La tensión laboral en el Ayuntamiento de Barbate sigue en aumento. Como ya adelantó la semana pasada SER La Janda, las movilizaciones de los trabajadores municipales continúan. Esta semana, medio centenar de trabajadores han vuelto a concentrarse a las puertas del consistorio para exigir mayor transparencia y rapidez en el proceso de estabilización laboral. Estas acciones están promovidas por UGT, que engloba a aproximadamente el 70 por ciento de la plantilla municipal.

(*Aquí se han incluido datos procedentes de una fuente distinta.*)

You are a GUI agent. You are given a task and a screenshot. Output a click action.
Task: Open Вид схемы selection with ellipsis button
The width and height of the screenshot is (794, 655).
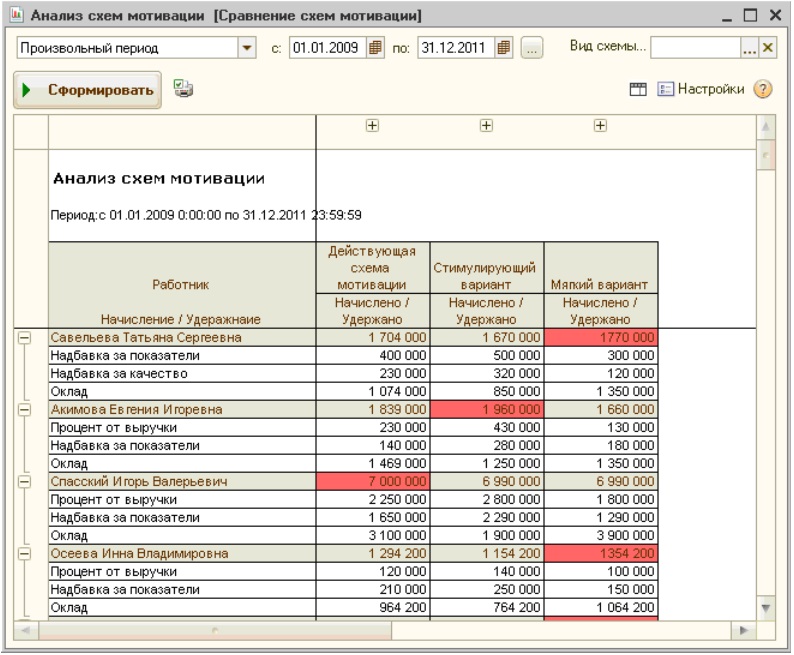pos(749,47)
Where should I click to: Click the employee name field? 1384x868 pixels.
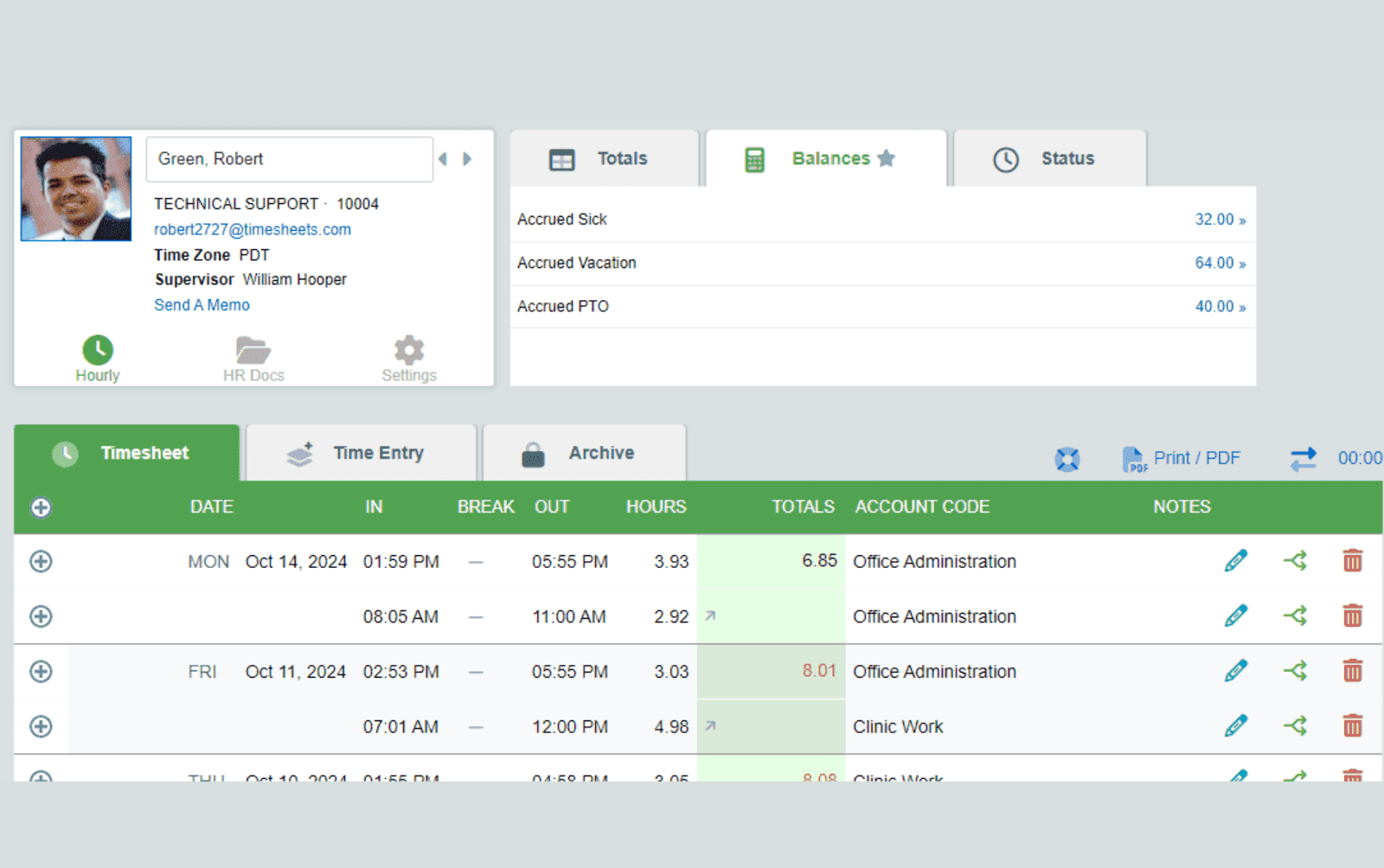(289, 159)
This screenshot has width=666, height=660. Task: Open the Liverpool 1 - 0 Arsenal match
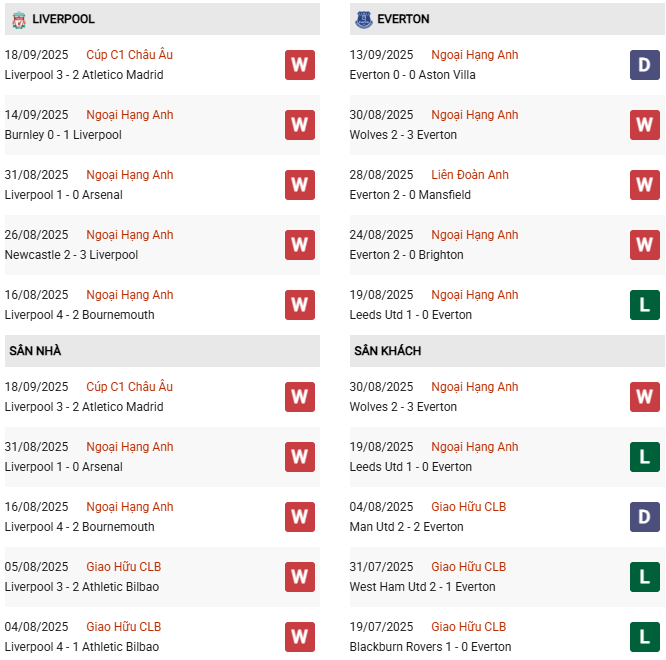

Uno de los principales puntos de conflicto es la lentitud en el proceso de estabilización, que afecta a 230 trabajadores municipales que deberían consolidar sus empleos. UGT denuncia que «la baremación de méritos, fundamental para este proceso, está plagada de errores graves» y que «la documentación enviada a la Diputación de Cádiz no ha sido la correcta, lo que ha impedido una valoración adecuada». Desde el sindicato advierten que si «no se corrigen estos fallos, recurrirán a los tribunales».
De los 230 trabajadores incluidos en el proceso, 200 aún están pendientes de obtener su plaza fija. UGT denuncia que «la administración local hace oídos sordos a las peticiones de documentación» y exige «mayor celeridad y transparencia».
A esta problemática se suma la falta de avances en la negociación de la RPT, que lleva tres años pendiente. Según UGT, «el documento actualmente solo afecta a una parte del personal, lo que consideramos una situación irregular». Además, el convenio colectivo está caducado y sin actualizar, lo que representa «un incumplimiento por parte del Equipo de Gobierno».
El sindicato también ha criticado la gestión del contrato de leasing de vehículos municipales, que cubría áreas como la Recogida de Residuos Sólidos Urbanos (RSU) y Vías y Obras. El contrato, que ha supuesto un gasto de 1.104.000 euros en los últimos cuatro años, no ha sido renovado, dejando a los trabajadores sin vehículos para realizar sus tareas. UGT asegura que «con ese importe se podría haber adquirido una flota propia de vehículos».
Además, el sindicato cuestiona el proceso de adjudicación del contrato, que recayó en una única empresa de Linares, ciudad natal del anterior interventor municipal y donde trabajaba su hermano. UGT considera «sorprendente que solo esa empresa haya participado en la adjudicación, cuando con el presupuesto disponible podrían haberse interesado otras compañías de la provincia de Cádiz o incluso de fuera de la región».
El sindicato ha anunciado que continuará con las movilizaciones todos los miércoles y viernes hasta que se logren avances en la resolución de estas problemáticas laborales. Además, no descartan emprender acciones legales si «los errores en la estabilización no se corrigen» o si «la administración local sigue sin atender sus peticiones».